‘Transformers Would Take Over the World’: Little-Known AI Startup Bets on ASICs — Claims It Can Beat Nvidia’s Flagship GPU, the B200, by Nearly 10 Times
In 2022, before ChatGPT completely revolutionized the world of artificial intelligence, Etched decided to invest heavily in transformers.
With this focus, the startup has developed Sohu, a specialized ASIC chip specifically designed for transformer models. This architecture is the basis of ChatGPT, Sora, and Gemini.
Sohu has just one trick up its sleeve: it can’t run machine learning models like Convolutional Neural Networks (CNNs), Recurrent Neural Networks (RNNs), or Long Short-Term Memory Networks (LSTMs), but Etched claims the system is unmatched in terms of transformers, capable of outperforming Nvidia’s flagship B200 GPU by nearly ten times in speed.
It’s all about scalability
Because Sohu is designed exclusively for transformer models, it can avoid the complex and often unnecessary control logic that general-purpose GPUs must handle to support a wide range of applications.
By focusing exclusively on the computational needs of transformers, Sohu can devote more resources to performing mathematical operations, which are the core tasks of transformer processing.

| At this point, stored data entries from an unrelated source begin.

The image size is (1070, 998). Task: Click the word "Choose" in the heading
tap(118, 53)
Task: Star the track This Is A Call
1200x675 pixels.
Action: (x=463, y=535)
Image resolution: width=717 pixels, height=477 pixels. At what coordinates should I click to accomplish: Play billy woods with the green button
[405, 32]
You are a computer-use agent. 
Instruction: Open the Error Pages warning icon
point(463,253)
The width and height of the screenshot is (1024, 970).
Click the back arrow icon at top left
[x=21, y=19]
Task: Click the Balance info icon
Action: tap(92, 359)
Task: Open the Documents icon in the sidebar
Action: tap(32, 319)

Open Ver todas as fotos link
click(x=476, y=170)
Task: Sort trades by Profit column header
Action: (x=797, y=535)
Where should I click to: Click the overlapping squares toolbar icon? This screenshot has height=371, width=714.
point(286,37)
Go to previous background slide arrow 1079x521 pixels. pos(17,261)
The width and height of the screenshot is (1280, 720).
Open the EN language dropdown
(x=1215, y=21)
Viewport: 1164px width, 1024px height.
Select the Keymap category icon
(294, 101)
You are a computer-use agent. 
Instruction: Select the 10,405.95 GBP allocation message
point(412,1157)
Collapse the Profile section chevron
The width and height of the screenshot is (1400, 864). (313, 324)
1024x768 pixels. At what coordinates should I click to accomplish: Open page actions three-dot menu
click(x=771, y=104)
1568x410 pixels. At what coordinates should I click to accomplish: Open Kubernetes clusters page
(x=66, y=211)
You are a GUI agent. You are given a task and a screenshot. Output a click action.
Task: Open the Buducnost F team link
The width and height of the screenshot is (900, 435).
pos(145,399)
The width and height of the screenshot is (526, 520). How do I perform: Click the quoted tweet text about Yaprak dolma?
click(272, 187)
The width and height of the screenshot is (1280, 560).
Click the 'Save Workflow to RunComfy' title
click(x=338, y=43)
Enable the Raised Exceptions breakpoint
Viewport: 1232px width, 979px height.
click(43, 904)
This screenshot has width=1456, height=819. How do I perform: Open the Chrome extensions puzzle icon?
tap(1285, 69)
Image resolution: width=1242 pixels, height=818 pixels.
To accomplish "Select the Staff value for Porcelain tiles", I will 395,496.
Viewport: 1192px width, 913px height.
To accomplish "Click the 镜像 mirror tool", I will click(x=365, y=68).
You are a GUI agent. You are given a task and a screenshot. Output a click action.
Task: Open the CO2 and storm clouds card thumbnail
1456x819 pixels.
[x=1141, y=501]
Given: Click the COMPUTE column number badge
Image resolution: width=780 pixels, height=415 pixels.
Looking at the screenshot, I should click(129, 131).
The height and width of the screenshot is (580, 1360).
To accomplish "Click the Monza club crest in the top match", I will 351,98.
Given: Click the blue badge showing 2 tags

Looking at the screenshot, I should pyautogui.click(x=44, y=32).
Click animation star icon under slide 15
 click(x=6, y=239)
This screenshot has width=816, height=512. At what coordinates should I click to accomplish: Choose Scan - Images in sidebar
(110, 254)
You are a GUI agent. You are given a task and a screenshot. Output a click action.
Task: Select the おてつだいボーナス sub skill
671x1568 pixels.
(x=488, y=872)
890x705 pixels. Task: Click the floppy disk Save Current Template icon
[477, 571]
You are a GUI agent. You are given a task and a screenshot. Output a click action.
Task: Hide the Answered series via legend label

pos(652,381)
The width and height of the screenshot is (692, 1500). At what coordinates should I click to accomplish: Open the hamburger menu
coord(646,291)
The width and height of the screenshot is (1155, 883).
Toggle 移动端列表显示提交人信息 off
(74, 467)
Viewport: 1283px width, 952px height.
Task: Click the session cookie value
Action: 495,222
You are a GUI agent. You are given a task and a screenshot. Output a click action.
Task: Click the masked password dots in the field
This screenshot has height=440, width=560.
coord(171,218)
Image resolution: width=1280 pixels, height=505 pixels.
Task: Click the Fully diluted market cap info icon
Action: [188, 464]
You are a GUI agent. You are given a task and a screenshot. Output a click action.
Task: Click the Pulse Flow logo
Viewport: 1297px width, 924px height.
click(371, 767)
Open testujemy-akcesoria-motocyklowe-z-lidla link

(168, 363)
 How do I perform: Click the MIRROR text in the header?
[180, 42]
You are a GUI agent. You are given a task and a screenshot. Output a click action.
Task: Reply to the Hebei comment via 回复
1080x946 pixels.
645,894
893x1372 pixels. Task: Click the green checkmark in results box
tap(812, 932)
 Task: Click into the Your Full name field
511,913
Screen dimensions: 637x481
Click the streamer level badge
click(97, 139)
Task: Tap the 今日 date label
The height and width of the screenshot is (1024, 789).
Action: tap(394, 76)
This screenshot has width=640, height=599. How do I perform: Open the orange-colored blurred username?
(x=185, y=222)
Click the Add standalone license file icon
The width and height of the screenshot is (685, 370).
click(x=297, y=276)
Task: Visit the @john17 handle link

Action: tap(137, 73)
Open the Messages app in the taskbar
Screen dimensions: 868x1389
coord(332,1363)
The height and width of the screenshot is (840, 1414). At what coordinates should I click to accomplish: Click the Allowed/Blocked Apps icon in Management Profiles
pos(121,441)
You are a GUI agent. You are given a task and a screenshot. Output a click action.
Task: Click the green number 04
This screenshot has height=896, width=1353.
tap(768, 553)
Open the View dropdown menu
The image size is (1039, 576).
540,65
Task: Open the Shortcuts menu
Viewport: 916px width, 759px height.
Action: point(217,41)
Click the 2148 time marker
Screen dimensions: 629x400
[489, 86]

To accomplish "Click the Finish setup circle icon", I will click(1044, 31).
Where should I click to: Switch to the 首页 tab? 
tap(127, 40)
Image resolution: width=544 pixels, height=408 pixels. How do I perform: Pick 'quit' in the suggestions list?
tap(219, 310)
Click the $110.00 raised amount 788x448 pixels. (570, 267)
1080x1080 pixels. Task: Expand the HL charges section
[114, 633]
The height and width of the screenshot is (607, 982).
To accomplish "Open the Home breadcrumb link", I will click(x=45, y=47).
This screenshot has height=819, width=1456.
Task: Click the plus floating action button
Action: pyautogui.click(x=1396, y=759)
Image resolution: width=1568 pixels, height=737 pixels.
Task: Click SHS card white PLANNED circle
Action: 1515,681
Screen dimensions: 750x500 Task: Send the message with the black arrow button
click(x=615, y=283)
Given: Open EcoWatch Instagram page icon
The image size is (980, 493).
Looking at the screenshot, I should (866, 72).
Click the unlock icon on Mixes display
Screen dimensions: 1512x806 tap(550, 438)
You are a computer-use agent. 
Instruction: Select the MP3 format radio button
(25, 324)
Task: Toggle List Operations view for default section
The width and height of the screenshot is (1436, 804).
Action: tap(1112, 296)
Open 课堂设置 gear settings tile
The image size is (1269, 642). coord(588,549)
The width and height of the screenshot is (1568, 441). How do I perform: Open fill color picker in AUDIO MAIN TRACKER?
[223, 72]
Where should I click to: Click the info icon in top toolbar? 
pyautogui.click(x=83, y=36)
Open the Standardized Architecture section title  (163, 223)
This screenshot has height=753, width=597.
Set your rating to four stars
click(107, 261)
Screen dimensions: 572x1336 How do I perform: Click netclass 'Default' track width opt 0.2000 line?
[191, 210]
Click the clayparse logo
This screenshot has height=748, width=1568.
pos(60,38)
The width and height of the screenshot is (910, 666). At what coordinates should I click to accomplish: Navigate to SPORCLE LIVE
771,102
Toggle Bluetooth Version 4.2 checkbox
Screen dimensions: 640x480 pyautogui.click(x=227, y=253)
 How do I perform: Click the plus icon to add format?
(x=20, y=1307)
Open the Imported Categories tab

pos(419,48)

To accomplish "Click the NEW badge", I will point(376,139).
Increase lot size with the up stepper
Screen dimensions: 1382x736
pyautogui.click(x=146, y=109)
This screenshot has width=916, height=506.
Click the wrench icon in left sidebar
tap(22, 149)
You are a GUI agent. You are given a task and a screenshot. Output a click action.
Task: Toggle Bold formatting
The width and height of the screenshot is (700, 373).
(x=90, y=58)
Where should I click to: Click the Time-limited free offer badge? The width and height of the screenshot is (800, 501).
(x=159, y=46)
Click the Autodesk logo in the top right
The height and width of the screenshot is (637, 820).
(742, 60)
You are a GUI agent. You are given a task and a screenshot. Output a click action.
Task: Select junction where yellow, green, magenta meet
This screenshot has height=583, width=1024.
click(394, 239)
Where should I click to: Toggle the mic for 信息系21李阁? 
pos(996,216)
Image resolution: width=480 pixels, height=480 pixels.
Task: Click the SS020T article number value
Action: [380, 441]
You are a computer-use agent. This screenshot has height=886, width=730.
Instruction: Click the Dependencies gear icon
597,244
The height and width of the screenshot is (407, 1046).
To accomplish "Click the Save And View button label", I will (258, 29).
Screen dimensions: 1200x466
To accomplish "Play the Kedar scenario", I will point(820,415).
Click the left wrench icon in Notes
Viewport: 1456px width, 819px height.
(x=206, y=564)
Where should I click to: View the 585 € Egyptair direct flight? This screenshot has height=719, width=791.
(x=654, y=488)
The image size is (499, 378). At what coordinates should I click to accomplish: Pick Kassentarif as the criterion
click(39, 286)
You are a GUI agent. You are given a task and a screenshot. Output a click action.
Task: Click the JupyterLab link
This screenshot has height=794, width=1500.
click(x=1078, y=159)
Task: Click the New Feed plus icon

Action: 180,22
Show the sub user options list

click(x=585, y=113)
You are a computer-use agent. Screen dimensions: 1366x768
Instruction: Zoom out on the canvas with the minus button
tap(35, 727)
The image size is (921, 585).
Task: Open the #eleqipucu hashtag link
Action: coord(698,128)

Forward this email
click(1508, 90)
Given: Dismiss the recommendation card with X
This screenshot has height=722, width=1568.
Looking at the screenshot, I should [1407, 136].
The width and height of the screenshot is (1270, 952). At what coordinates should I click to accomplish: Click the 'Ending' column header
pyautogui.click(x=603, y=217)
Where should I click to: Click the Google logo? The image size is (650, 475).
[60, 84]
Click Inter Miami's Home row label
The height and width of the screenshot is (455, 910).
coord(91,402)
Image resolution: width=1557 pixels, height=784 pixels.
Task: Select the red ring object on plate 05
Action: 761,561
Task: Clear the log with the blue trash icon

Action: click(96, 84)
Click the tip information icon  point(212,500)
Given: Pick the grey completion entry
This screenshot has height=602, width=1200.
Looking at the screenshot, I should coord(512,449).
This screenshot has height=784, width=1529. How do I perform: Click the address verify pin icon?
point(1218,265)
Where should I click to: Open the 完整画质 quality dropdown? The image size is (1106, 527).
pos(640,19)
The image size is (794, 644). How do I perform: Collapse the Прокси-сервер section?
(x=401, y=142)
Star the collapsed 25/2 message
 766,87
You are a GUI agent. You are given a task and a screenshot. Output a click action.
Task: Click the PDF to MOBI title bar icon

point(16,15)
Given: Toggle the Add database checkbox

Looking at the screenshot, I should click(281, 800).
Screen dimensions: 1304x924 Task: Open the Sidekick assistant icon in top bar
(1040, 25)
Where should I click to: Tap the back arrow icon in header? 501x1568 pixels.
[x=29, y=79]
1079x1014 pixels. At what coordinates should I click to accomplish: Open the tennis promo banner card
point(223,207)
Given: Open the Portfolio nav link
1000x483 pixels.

This streamlined approach allows Sohu to utilize over 90% of its FLOPS capacity, significantly higher than the approximately 30% utilization seen in general-purpose GPUs. This means that Sohu can perform more computations in a given period of time, making it much more efficient for transformer-based tasks.
The world has seen a dramatic increase in the use of transformer models, and every major AI lab – from Google to Microsoft – is committed to scaling this technology further. With performance reaching over 500,000 tokens per second in Llama 70B throughput, Sohu is an order of magnitude faster and more cost-effective than next-gen GPUs.
Etched believes the shift to specialized chips is inevitable and aims to stay ahead of the curve. “Current and next-generation state-of-the-art models are transformers,” the company says. “Tomorrow’s hardware stack will be optimized for transformers. Nvidia’s GB200s have special support for transformers (TransformerEngine). ASICs like Sohu entering the market mark the point of no return.”
Etched reports that production is ramping up in Sohu, with substantial orders already placed. “We believe in the hardware lottery: the models that win are the ones that can run on hardware the fastest and cheapest. Transformers are powerful, useful, and profitable enough to dominate every major AI computing market before alternatives are ready.”
The company adds: “Transformer Killers should run faster on GPUs than Transformers on Sohu. If that happens, we’ll build an ASIC for that too!”